Let the State Choose Your TV?
There are many things to consider when choosing a television to buy. Some consumers care about color contrast. Others want high resolution. And still others prefer a thin panel.
California regulators, however, want to eliminate these choices. As early as next week, the state's Energy Commission will vote on standards that would force consumers to give priority to one attribute over all others: energy efficiency.
Under California law, the state government can impose efficiency standards only if the regulations do "not result in any added costs to the consumer." This is a great consumer protection, and the commission tortures logic to get around it.
For example, the commission's staff report brazenly claims that enhanced television efficiency standards would come at zero cost. That doesn't make any sense. If television manufacturers could produce a more efficient TV at zero cost with consumer appeal, they'd do it.
The staff report further claims that the efficiency standards would stimulate the economy because Californians will spend all the money they would save on electricity on other consumer goods. That's a dubious assumption, but even if it were correct, and Californians spend all the money "saved" by their superefficient TVs, what are they going to buy? Among other things, more TVs!

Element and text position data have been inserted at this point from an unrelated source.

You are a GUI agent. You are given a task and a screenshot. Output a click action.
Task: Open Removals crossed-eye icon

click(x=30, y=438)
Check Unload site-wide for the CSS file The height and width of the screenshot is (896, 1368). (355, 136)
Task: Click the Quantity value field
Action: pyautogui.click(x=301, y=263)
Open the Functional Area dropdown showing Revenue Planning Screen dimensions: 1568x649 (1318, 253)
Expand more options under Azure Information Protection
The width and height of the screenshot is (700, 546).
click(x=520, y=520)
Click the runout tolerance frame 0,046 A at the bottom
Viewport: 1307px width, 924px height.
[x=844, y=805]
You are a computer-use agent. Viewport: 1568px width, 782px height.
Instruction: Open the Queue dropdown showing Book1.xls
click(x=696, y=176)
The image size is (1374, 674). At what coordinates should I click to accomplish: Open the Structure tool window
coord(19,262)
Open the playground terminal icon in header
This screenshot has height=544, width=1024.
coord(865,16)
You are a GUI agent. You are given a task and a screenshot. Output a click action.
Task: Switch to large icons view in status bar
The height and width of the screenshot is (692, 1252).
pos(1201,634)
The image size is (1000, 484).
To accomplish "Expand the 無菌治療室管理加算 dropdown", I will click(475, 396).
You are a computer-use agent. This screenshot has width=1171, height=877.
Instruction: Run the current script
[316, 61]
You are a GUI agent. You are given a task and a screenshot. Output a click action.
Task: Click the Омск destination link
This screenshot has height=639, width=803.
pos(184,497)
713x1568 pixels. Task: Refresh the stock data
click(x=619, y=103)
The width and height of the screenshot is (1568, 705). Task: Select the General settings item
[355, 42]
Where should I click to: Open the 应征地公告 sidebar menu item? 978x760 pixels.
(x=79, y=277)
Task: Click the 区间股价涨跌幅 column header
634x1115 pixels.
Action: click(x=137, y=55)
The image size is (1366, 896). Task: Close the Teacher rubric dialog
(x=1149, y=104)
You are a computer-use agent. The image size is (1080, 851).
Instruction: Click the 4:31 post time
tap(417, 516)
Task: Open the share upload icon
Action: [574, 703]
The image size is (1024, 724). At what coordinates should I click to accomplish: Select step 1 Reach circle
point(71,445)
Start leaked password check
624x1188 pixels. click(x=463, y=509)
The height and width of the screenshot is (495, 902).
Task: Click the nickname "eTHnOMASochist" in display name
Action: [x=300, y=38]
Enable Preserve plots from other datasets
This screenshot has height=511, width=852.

Whatever consumers do buy with this alleged new discretionary spending, it is sure to use up energy, which defeats the purpose of energy-efficiency regulations. Conveniently, the staff report ignores this "rebound" effect.
Unfortunately, this kind of flawed economic reasoning is common among California policy-makers laboring under the illusion that environmental regulations can serve as an economic stimulus. Last year, for example, the California Air Resources Board was hammered by a nonpartisan peer review for publishing an absurdly optimistic economic analysis of the cost of achieving the state's greenhouse-gas emission reduction goals.
In practice, the commission's television standards will effectively ban a subset of the large-screen market. If you are looking to buy a big TV, there are two choices: plasma panels and liquid crystal display. Generally speaking, plasma TVs have superior color contrast and viewing angles; LCDs have higher resolution and are lighter. But LCDs are significantly more energy efficient. So the commission's efficiency standards would give LCD technology a big advantage over plasma.
How big? According to an economic analysis of increased efficiency standards by the Consumer Electronics Association, "plasma displays would effectively be eliminated from the California market."
The commission's TV standards are part of California's 30-year war on energy consumption, which has influenced the appliance, automobile and housing markets, among others. To hear California politicians tell it, the Golden State's energy efficiency policies have been an enormous success. As "proof," they often note that the average Californian consumes 40 percent less electricity than the average American.
However, this is a misleading claim, because there are many factors besides energy efficiency standards that have resulted in California's relatively low per capita electricity consumption, including the state's mild climate, urbanization and high household density.
In fact, energy conservation policies account for 23 percent of the difference in electricity consumption between the average Californian and the average American, according to a report from Stanford University. And this percentage is largely explained by the fact that California has some of the highest electricity prices in the country, which depresses demand.
LCD or plasma – it's a long-running debate among consumers. California regulators want to end that debate for illusionary environmental benefits. Yet, as we've seen, California's energy conservation "success" is not due to the state's energy policy.